Exercise: Output the rows below as a Markdown table with the columns Number and Line, covering only the lines from the one containing "Show the 업적" up to and including the last line of the rows. Skip blank lines, and number each remaining line in the Number column.

Task material:
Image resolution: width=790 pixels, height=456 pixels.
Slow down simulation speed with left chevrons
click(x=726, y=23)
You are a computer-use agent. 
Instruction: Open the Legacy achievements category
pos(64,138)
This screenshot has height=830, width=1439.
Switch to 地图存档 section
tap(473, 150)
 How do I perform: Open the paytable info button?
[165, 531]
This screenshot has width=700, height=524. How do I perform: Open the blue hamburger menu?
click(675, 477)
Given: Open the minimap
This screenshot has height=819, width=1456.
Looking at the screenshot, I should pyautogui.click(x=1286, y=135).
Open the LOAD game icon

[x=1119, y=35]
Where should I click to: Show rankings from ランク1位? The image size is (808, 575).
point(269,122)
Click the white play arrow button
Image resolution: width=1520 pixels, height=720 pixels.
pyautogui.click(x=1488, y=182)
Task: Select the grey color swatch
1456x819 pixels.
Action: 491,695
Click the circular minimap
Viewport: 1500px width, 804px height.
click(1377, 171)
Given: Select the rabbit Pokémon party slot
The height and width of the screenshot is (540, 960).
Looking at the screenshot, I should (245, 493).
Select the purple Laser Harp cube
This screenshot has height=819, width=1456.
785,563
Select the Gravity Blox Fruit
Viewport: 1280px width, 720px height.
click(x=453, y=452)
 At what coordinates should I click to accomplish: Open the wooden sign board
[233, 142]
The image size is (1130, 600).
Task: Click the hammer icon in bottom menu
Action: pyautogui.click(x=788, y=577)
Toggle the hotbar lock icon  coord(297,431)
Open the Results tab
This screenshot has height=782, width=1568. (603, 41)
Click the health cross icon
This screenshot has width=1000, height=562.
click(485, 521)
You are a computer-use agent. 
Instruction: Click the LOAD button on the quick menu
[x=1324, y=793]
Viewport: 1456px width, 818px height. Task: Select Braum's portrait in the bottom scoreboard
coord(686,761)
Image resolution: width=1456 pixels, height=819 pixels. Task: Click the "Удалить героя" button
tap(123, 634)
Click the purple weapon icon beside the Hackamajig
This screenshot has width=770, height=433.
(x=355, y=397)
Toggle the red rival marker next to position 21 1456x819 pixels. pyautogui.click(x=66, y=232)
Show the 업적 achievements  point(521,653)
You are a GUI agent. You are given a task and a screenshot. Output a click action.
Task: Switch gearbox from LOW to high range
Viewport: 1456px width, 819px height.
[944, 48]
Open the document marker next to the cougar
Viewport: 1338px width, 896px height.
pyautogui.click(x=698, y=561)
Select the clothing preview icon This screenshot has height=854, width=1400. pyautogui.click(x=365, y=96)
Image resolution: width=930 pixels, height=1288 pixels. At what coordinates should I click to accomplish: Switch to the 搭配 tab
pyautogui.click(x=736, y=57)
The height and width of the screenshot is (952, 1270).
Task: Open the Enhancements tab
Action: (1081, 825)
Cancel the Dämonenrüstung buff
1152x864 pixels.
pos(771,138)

The response:
| Number | Line |
|---|---|
| 1 | Show the 업적 achievements  point(521,653) |
| 2 | You are a GUI agent. You are given a task and a screenshot. Output a click action. |
| 3 | Task: Switch gearbox from LOW to high range |
| 4 | Viewport: 1456px width, 819px height. |
| 5 | [944, 48] |
| 6 | Open the document marker next to the cougar |
| 7 | Viewport: 1338px width, 896px height. |
| 8 | pyautogui.click(x=698, y=561) |
| 9 | Select the clothing preview icon This screenshot has height=854, width=1400. pyautogui.click(x=365, y=96) |
| 10 | Image resolution: width=930 pixels, height=1288 pixels. At what coordinates should I click to accomplish: Switch to the 搭配 tab |
| 11 | pyautogui.click(x=736, y=57) |
| 12 | The height and width of the screenshot is (952, 1270). |
| 13 | Task: Open the Enhancements tab |
| 14 | Action: (1081, 825) |
| 15 | Cancel the Dämonenrüstung buff |
| 16 | 1152x864 pixels. |
| 17 | pos(771,138) |